What to work on: Continue the page on the AMC external tangent problem below, starting right after its last sentence.

-------- Extract --------

Try this beautiful Problem on Geometry based on External Tangent from AMC 10 A, 2018. You may use sequential hints to solve the problem.

External Tangent - AMC-10A, 2018- Problem 15

Two circles of radius 5 are externally tangent to each other and are internally tangent to a circle of radius 13 at points $A$ and $B$, as shown in the diagram. The distance $A B$ can be written in the form $\frac{m}{n}$, where $m$ and $n$ are relatively prime positive integers. What is $m+n ?$

,

• $21$
• $29$
• $58$
• $69$
• $93$

Geometry

Triangle

Pythagoras

Suggested Book | Source | Answer

Pre College Mathematics

Source of the problem

AMC-10A, 2018 Problem-15

Check the answer here, but try the problem first

$69$

Try with Hints

First Hint

Given that two circles of radius 5 are externally tangent to each other and are internally tangent to a circle of radius 13 at points $A$ and $B$. we have to find out the length $$AB$$.

-------- Material provided --------

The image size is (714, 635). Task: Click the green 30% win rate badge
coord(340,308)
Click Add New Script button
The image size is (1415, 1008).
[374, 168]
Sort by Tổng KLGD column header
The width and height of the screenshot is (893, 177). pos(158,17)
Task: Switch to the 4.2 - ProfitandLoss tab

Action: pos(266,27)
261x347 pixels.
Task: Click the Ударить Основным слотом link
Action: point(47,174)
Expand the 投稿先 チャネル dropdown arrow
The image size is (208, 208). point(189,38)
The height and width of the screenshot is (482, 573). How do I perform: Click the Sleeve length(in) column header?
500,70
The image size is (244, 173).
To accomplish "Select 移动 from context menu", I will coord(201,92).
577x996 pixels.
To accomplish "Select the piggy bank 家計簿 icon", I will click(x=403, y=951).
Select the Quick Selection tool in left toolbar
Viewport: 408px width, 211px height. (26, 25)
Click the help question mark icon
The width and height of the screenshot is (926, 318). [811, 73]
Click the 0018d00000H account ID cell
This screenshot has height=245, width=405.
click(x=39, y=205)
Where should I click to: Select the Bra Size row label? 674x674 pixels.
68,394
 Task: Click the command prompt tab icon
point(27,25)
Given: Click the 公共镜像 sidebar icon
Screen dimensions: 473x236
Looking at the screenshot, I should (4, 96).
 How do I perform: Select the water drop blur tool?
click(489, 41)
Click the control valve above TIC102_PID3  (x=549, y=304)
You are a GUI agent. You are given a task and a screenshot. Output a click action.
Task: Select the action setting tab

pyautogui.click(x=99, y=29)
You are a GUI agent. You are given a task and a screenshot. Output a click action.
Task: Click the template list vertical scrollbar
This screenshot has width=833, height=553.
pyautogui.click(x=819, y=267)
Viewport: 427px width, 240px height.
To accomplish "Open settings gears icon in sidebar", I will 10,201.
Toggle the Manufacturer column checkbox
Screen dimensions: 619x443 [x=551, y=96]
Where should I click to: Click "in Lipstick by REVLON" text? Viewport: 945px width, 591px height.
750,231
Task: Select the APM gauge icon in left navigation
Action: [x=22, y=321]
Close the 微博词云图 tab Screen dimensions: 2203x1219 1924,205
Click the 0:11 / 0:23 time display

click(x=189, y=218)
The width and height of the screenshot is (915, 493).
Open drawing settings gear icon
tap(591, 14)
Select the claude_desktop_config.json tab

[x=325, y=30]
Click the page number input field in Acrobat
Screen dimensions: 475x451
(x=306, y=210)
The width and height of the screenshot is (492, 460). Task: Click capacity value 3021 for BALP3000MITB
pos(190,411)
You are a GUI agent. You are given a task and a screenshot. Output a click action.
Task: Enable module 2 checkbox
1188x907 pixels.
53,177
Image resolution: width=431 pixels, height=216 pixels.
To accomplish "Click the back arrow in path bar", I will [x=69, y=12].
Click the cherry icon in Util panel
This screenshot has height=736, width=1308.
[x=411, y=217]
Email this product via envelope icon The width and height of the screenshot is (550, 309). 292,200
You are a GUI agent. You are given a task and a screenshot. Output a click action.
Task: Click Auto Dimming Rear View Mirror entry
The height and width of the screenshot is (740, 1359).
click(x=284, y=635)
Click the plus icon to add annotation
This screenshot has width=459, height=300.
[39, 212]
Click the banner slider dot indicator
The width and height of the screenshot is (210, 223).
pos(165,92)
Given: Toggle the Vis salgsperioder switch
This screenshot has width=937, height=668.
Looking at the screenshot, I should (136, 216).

--------

Exercise response:
Now join $$A$$ & $$B$$ and the points $$Y$$ & $$Z$$. If we can show that $$\triangle XYZ \sim \triangle XAB$$ then we can find out the length of $$AB$$.

Now can you finish the problem?

Second Hint

now the length of $$YZ=5+5=10$$ (as the length of the radius of smaller circle is $5$) and $$XY=XA-AY=13-5=8$$. Now $$YZ|| AB$$.therefore we can say that $$\triangle XYZ \sim \triangle XAB$$. therefore we can write $\frac{X Y}{X A}=\frac{Y Z}{A B}$

Now Can you finish the Problem?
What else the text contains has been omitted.